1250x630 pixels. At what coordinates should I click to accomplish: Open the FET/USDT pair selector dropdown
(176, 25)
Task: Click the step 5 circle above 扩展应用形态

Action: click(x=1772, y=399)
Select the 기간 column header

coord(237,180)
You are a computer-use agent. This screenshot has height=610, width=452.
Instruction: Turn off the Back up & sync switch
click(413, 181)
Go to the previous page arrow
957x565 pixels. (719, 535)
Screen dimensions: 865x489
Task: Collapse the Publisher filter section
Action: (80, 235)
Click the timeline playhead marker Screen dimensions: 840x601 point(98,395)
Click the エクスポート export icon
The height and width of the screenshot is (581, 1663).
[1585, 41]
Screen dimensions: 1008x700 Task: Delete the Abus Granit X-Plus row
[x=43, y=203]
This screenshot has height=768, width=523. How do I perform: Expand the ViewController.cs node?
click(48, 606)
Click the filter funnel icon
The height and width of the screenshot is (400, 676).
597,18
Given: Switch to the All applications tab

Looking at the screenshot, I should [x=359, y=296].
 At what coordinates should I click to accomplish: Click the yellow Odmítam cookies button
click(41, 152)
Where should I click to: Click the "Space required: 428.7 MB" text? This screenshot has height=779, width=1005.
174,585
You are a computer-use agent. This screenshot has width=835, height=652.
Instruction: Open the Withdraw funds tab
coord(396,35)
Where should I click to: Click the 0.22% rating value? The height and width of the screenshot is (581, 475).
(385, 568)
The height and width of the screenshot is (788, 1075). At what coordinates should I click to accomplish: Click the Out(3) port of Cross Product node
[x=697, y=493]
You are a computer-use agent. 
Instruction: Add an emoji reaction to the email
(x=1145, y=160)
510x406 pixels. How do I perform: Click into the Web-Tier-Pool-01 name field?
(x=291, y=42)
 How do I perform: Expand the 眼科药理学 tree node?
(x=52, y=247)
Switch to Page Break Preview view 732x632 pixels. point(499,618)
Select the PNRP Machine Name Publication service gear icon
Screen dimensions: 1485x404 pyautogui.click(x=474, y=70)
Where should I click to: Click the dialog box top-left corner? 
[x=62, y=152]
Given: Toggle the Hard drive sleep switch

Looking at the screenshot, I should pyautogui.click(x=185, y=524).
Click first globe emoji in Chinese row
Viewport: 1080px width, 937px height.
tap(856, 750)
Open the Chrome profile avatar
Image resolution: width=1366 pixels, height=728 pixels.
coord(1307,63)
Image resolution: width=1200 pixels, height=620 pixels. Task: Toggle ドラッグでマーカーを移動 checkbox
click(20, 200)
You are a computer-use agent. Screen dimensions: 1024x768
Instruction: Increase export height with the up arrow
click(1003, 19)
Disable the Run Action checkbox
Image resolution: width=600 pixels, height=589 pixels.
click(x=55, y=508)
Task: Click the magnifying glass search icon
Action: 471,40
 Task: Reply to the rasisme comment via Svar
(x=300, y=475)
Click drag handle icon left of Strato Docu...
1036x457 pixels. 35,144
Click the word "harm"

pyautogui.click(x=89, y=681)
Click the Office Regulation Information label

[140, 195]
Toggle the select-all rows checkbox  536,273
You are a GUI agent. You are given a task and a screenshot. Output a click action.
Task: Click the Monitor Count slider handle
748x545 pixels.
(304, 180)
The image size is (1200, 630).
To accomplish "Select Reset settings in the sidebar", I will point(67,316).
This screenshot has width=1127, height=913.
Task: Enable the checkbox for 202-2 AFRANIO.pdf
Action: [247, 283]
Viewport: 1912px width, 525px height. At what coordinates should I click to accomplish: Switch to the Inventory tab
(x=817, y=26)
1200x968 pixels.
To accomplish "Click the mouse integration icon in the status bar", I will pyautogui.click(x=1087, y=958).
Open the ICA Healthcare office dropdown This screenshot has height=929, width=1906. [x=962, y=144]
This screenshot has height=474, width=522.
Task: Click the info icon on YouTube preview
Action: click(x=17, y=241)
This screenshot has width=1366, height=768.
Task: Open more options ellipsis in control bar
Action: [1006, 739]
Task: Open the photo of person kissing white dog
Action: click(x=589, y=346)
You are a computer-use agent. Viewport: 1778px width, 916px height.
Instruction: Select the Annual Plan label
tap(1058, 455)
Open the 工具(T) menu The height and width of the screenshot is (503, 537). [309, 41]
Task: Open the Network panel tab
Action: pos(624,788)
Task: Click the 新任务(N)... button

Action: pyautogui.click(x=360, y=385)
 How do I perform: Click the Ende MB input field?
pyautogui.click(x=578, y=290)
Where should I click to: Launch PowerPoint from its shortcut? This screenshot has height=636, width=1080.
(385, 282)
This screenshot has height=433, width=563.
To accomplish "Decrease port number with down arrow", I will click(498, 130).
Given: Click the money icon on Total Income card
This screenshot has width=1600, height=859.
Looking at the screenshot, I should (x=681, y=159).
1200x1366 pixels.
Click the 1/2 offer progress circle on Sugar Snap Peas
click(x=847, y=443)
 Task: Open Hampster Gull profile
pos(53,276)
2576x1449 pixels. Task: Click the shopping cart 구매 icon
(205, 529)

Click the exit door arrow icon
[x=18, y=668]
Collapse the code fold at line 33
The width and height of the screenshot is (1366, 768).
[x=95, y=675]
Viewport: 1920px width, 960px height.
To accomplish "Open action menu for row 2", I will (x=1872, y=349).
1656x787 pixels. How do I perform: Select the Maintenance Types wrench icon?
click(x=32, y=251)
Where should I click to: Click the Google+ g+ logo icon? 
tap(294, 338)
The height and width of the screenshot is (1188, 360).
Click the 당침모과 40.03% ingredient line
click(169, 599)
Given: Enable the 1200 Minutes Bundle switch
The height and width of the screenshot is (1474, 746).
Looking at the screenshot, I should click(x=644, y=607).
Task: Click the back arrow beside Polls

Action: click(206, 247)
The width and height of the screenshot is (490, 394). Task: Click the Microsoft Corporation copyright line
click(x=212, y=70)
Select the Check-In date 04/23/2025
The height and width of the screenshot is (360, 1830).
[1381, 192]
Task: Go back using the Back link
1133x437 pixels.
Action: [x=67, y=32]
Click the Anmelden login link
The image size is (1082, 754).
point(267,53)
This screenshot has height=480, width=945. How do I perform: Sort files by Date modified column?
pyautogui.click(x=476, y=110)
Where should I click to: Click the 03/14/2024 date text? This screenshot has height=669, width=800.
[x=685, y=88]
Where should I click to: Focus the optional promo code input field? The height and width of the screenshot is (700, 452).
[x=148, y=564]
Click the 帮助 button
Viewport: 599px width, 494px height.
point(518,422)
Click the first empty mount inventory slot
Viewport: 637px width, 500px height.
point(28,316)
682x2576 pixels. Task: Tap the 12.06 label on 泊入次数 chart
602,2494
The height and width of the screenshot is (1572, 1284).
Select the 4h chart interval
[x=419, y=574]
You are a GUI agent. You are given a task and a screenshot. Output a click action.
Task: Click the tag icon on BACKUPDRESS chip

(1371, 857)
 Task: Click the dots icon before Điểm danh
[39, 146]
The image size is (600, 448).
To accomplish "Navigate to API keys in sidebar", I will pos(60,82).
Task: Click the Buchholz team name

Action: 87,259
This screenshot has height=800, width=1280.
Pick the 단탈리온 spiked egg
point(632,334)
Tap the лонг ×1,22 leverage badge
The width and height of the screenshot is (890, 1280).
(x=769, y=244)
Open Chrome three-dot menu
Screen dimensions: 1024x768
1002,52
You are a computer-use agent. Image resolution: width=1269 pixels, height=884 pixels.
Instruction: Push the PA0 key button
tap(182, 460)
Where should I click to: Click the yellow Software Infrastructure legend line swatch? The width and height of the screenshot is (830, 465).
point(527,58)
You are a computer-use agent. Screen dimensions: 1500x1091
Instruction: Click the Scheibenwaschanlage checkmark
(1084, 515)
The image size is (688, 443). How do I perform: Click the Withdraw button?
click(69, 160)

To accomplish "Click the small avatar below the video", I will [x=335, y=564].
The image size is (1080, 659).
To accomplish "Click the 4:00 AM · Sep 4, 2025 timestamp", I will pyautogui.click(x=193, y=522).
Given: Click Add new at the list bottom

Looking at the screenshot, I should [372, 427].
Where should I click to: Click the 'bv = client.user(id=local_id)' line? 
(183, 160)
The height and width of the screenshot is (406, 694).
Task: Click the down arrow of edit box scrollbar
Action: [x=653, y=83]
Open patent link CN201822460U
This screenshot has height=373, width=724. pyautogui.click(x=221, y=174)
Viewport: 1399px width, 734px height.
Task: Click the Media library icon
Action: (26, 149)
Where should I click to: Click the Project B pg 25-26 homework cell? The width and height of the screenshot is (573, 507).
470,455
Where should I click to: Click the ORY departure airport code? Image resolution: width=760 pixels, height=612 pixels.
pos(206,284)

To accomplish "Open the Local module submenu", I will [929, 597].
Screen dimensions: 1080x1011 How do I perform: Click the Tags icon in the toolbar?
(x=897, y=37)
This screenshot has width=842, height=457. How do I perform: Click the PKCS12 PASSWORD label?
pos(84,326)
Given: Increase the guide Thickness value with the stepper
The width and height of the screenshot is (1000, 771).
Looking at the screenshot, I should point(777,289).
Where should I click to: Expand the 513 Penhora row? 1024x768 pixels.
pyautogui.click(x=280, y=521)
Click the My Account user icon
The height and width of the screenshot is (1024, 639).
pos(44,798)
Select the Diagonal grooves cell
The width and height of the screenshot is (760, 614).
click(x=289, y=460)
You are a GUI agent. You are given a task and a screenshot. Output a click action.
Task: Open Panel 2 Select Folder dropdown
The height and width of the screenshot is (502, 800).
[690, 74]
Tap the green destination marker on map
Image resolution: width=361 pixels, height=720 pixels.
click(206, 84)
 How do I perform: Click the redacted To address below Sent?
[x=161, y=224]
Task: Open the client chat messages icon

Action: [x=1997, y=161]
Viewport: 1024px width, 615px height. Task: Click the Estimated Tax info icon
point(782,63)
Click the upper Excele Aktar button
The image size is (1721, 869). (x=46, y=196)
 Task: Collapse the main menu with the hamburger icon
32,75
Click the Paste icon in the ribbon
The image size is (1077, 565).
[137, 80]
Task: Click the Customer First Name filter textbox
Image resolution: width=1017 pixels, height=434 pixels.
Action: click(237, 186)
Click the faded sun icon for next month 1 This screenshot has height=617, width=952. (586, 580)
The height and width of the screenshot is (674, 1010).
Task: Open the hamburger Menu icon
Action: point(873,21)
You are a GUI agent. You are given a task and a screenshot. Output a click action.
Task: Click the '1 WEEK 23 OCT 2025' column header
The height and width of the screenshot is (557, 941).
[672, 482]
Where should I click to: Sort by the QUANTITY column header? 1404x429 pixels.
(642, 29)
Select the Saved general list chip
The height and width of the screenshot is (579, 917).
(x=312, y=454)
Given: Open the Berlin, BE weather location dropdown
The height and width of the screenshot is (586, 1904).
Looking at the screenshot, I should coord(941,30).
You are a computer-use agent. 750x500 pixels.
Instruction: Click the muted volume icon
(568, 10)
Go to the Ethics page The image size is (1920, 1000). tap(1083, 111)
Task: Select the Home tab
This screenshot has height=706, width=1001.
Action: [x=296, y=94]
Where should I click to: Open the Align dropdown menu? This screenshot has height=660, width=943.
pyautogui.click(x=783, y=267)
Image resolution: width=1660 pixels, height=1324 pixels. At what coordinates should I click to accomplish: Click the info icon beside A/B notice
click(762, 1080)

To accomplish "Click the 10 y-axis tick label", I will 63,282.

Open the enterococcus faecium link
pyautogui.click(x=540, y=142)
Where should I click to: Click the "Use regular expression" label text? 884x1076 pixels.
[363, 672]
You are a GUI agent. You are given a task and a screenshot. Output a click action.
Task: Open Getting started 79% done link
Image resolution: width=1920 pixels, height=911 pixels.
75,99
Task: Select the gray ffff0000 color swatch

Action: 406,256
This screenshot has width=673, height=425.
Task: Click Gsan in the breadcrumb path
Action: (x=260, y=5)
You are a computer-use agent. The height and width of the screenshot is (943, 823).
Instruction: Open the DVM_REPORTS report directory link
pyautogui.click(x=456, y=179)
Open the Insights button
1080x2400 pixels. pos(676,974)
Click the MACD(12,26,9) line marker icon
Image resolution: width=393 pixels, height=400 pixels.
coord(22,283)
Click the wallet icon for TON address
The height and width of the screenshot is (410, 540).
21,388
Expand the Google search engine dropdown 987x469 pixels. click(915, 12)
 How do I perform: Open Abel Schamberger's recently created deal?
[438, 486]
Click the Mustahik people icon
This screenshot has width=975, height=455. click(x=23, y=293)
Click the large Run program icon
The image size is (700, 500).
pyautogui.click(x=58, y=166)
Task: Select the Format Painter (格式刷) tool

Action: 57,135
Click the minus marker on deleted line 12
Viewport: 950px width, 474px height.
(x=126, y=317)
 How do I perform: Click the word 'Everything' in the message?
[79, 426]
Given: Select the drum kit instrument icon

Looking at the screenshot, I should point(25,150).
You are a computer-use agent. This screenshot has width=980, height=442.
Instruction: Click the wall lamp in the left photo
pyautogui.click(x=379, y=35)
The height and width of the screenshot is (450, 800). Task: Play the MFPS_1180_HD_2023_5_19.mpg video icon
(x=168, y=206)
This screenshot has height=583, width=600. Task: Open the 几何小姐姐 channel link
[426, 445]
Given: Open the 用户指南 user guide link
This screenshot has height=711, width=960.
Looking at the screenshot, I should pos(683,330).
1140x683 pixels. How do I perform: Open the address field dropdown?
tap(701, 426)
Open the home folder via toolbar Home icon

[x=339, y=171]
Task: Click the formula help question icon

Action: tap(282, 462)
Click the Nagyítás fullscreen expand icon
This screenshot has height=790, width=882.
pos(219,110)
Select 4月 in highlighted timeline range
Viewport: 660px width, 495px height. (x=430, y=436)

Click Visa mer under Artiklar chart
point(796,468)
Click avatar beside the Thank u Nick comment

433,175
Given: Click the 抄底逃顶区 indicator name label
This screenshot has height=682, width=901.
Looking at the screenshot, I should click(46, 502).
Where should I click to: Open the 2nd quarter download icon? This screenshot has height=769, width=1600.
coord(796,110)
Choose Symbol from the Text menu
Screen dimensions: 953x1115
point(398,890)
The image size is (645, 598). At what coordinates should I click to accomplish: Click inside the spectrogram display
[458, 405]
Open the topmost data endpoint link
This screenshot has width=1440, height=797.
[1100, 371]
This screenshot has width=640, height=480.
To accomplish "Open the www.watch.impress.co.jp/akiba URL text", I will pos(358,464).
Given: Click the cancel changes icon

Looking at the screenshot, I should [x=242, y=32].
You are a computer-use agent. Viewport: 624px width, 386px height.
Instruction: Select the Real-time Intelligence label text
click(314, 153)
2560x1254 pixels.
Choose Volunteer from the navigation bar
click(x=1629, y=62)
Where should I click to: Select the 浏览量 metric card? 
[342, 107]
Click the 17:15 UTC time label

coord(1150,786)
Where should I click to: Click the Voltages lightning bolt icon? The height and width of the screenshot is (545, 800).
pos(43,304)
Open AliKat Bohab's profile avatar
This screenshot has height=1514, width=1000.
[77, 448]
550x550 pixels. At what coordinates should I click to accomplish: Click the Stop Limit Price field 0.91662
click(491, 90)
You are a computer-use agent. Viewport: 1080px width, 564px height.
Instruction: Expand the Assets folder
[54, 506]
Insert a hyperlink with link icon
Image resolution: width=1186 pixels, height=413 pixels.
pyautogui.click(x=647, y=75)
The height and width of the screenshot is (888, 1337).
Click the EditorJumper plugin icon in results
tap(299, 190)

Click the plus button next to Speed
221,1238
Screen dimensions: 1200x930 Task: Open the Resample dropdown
┄┄┄┄┄┄┄┄┄┄┄┄┄┄┄┄┄┄┄┄
What to work on:
Return the lines of the listing above exactly as they appear, starting with the first and stopping after the line that holds "has height=610, width=452.".

Task result:
1250x630 pixels. At what coordinates should I click to accomplish: Open the FET/USDT pair selector dropdown
(176, 25)
Task: Click the step 5 circle above 扩展应用形态

Action: click(x=1772, y=399)
Select the 기간 column header

coord(237,180)
You are a computer-use agent. This screenshot has height=610, width=452.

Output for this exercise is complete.